如果您要查找每个频道的唯一用户ID数量以及事件数量,我会执行以下操作(我将其间隔开以使其更具可读性IMO)...

>>> events_per_channel = (
        r
        .table("channel")
        .filter(r.row['visibility'] != 'private')
        .inner_join(
            r.table("events"),
            lambda channel,
            events: (channel["channel_name"] == events["parent"])
        )
        .zip()
        .map(
            {
                'channel_name': r.row['channel_name'],
                'user_id': r.row['user']['user_id']
            }
        )
        .group('channel_name')
        .count()
        .ungroup()
        .map(
            lambda x:
            {
                'channel_name': x['group'],
                'events': x['reduction'],
                'uniq_user_ids': (
                    r
                    .table('events')
                    .filter(
                        {
                            'parent': x['group']
                        }
                    )
                    .coerce_to('array')
                    .map(lambda y: y['user']['user_id'])
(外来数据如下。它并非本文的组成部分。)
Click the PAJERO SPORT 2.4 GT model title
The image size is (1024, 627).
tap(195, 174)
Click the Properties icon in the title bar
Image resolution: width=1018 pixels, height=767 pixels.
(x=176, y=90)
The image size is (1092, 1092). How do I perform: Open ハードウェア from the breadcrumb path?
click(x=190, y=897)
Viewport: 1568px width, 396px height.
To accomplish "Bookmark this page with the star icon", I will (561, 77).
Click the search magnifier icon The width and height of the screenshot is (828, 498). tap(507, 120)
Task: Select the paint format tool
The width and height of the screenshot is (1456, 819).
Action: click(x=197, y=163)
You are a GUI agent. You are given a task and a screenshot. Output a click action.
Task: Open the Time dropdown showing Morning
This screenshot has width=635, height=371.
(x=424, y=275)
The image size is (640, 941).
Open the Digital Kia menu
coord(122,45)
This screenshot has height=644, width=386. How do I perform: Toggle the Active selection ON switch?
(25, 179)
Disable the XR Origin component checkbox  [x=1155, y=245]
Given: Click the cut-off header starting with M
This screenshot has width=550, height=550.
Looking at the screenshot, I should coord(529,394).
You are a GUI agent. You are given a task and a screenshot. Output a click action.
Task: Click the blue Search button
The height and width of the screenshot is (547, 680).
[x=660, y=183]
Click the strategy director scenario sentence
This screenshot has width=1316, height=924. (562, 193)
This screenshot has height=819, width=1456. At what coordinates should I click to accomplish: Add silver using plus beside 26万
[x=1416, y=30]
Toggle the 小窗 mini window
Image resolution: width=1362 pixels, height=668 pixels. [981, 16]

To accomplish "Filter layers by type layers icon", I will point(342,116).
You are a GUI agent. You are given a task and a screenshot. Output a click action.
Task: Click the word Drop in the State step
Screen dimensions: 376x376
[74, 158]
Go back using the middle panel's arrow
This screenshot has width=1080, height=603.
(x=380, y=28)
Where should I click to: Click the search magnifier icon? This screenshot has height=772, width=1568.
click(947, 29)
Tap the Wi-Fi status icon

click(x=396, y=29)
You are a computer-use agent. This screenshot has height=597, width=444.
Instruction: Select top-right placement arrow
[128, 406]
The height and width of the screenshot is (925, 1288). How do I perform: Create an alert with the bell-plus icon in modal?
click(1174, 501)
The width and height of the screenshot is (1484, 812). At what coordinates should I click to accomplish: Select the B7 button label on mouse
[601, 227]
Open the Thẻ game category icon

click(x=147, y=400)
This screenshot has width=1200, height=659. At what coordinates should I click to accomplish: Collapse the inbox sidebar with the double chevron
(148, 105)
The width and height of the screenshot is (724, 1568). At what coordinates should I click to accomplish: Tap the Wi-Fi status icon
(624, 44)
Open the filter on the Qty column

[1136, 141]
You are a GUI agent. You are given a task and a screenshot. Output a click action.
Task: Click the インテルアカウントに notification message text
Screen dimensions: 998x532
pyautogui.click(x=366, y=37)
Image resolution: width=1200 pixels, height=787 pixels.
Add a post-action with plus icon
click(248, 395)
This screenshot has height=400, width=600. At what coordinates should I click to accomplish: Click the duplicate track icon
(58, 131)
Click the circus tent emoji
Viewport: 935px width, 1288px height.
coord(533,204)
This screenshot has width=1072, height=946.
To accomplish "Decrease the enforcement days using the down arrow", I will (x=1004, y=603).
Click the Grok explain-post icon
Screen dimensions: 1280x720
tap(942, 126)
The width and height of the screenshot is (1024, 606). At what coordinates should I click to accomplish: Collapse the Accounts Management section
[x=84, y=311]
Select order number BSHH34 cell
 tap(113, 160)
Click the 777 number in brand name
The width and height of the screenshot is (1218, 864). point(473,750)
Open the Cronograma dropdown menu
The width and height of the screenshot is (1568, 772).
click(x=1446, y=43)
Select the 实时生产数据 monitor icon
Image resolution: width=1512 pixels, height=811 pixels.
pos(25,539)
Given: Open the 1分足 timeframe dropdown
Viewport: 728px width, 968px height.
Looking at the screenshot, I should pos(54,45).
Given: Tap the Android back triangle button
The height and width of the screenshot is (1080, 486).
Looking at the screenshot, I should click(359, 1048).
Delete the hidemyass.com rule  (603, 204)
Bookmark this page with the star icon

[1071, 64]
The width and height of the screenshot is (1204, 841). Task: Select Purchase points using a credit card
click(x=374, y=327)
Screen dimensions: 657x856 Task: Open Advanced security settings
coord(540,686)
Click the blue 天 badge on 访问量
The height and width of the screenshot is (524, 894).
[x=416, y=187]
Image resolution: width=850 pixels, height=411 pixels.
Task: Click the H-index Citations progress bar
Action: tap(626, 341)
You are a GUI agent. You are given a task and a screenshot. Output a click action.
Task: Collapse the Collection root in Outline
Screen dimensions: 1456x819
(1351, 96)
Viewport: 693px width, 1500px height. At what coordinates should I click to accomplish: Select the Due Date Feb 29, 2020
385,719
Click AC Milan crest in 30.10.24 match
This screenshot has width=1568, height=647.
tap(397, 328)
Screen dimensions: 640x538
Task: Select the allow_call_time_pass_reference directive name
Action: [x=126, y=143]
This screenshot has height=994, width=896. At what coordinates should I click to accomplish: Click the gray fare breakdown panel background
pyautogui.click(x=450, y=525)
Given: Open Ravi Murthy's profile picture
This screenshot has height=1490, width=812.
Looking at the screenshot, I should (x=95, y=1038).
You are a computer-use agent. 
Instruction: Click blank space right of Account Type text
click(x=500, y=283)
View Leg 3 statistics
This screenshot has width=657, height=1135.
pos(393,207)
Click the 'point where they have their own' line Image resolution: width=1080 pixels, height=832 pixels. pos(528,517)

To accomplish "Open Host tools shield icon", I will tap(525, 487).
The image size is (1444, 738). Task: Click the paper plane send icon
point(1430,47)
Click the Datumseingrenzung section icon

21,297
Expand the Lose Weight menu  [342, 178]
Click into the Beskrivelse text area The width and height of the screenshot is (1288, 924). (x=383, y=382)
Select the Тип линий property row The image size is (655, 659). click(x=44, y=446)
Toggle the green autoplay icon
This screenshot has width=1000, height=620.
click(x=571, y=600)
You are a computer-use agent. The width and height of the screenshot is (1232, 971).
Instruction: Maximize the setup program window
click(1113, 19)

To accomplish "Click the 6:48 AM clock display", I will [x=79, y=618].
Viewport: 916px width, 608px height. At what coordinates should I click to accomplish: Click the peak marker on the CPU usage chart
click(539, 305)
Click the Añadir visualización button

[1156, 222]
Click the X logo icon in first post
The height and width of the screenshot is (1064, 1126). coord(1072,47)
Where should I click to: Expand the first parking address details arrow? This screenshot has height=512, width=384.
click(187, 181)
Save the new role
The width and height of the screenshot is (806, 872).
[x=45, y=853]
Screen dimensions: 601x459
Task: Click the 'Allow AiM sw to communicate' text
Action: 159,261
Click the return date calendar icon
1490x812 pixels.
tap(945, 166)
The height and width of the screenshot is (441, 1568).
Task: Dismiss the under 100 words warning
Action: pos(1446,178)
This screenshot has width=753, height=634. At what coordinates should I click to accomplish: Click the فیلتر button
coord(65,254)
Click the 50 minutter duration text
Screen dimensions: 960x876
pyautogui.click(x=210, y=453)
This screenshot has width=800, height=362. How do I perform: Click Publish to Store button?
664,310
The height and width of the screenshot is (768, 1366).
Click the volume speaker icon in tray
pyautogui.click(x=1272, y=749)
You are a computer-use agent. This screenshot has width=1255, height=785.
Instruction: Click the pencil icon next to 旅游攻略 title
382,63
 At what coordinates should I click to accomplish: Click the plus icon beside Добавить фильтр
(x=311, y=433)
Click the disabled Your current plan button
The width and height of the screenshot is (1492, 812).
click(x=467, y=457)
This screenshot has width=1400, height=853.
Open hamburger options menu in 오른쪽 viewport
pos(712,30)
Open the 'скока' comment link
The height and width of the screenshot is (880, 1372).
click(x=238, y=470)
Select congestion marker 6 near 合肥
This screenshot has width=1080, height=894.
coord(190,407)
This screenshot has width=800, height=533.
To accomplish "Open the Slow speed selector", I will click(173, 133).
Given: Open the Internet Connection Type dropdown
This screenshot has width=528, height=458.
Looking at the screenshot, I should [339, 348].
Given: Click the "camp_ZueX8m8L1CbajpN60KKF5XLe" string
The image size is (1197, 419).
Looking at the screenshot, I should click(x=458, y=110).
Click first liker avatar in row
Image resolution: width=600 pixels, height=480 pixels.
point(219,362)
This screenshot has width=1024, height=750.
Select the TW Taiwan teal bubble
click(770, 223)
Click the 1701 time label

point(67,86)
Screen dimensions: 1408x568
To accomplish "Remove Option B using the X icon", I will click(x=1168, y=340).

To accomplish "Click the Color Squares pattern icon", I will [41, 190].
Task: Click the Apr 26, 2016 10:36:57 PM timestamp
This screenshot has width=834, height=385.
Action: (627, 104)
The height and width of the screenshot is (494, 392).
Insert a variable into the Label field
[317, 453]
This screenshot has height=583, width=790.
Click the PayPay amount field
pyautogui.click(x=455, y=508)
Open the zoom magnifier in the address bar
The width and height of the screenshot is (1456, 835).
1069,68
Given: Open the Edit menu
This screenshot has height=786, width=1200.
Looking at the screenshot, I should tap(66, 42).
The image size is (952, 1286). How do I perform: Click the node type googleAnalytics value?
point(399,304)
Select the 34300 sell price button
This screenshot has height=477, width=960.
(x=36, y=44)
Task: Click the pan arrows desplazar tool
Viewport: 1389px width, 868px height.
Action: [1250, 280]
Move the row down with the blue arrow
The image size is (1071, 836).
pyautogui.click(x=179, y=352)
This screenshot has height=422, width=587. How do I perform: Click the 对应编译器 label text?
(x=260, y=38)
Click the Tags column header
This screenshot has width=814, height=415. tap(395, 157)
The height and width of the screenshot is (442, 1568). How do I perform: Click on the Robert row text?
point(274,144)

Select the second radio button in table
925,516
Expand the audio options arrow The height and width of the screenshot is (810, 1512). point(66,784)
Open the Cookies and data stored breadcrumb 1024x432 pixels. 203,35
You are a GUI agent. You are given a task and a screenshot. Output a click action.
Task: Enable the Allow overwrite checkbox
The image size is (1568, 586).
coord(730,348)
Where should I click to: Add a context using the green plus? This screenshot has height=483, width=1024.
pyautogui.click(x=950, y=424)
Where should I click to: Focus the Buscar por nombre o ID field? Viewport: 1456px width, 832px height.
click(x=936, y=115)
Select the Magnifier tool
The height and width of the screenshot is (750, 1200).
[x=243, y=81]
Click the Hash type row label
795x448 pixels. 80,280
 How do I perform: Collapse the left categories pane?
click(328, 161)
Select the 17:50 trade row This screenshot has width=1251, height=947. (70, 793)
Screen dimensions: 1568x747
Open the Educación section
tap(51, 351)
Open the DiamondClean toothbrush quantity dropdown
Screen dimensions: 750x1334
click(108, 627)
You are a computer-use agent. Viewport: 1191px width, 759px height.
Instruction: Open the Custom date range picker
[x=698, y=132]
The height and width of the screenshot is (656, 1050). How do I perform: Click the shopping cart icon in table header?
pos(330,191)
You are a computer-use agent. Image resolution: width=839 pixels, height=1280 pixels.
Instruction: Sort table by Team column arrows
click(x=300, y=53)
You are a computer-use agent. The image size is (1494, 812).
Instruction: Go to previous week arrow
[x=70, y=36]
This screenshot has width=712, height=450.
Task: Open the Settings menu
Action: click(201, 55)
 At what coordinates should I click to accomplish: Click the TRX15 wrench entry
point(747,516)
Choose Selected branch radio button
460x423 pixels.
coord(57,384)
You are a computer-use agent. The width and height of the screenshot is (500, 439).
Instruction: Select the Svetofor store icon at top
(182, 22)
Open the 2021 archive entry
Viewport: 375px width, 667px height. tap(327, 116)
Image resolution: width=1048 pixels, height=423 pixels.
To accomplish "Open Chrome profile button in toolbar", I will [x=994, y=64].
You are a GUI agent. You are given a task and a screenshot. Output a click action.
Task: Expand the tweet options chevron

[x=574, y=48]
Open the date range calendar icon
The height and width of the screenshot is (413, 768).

                    .distinct()
                    .count()
               )
            }
    )
    .run()
)
>>> print json.dumps(events_per_channel, indent=4)
[
    {
        "channel_name": "channel01", 
        "events": 1, 
        "uniq_user_ids": 1
    }, 
    {
        "channel_name": "channel02", 
        "events": 3, 
        "uniq_user_ids": 2
    }, 
    {
        "channel_name": "channel03", 
        "events": 2, 
        "uniq_user_ids": 2
    }
]

基本上我所做的是使用嵌套查询来查找每个通道的唯一用户数以及使用ungroup,因此我可以使用reduction关键字从组中获取原始数据。输出并不完全是您要求的输出,因为您要求的是使用通道名称作为键,值作为事件数量。我所做的是为每个值创建了一个关键名称。如果这不是你真正的意思,请告诉我。